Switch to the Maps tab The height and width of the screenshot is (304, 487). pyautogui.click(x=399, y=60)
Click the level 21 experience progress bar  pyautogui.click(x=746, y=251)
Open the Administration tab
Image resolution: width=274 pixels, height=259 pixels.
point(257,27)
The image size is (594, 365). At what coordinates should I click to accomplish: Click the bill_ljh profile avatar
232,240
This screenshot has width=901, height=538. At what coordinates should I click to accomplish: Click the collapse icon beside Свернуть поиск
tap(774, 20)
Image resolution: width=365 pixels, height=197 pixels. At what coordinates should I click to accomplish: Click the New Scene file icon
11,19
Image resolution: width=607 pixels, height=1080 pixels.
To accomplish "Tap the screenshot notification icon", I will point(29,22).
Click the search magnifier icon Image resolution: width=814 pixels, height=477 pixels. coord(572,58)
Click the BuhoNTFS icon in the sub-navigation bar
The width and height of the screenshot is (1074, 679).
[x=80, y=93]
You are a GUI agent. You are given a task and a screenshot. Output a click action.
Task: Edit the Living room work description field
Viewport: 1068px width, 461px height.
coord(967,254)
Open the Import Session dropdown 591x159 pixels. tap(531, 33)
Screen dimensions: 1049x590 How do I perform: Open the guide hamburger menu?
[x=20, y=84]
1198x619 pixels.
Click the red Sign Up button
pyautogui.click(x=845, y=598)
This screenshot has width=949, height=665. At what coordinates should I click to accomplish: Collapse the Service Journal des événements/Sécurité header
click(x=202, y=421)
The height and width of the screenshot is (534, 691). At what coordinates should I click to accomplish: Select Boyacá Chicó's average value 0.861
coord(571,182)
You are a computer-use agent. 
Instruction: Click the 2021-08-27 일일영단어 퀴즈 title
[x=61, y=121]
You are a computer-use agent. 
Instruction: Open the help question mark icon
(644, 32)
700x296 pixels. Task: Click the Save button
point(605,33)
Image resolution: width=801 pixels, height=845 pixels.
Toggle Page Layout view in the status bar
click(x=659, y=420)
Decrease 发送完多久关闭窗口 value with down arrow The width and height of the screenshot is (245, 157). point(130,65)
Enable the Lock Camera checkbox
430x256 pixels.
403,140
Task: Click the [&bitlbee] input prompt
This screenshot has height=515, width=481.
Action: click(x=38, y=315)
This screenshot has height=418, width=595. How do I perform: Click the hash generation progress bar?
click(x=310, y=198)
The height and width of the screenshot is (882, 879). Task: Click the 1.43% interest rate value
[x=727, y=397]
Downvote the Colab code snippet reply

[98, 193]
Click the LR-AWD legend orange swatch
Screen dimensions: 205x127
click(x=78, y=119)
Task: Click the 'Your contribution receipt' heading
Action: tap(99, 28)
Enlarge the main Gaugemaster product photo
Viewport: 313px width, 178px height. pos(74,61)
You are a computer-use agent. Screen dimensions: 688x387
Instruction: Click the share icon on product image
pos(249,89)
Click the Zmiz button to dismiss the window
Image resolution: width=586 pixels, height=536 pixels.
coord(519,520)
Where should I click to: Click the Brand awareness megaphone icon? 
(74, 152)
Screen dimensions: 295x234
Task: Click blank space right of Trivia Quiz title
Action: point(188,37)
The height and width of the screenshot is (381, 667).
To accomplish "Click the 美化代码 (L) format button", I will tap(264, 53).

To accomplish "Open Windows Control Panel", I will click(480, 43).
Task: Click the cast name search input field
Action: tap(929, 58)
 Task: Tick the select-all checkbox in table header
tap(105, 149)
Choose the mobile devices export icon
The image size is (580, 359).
● ● ● ● ●
### DESCRIPTION OF THE TASK
Lines from the top of the data above through the line containing "Open the Import" must be repeated exactly. All other lines stay out.

### REPLY TO THE EXERCISE
Switch to the Maps tab The height and width of the screenshot is (304, 487). pyautogui.click(x=399, y=60)
Click the level 21 experience progress bar  pyautogui.click(x=746, y=251)
Open the Administration tab
Image resolution: width=274 pixels, height=259 pixels.
point(257,27)
The image size is (594, 365). At what coordinates should I click to accomplish: Click the bill_ljh profile avatar
232,240
This screenshot has width=901, height=538. At what coordinates should I click to accomplish: Click the collapse icon beside Свернуть поиск
tap(774, 20)
Image resolution: width=365 pixels, height=197 pixels. At what coordinates should I click to accomplish: Click the New Scene file icon
11,19
Image resolution: width=607 pixels, height=1080 pixels.
To accomplish "Tap the screenshot notification icon", I will point(29,22).
Click the search magnifier icon Image resolution: width=814 pixels, height=477 pixels. coord(572,58)
Click the BuhoNTFS icon in the sub-navigation bar
The width and height of the screenshot is (1074, 679).
[x=80, y=93]
You are a GUI agent. You are given a task and a screenshot. Output a click action.
Task: Edit the Living room work description field
Viewport: 1068px width, 461px height.
coord(967,254)
Open the Import Session dropdown 591x159 pixels. tap(531, 33)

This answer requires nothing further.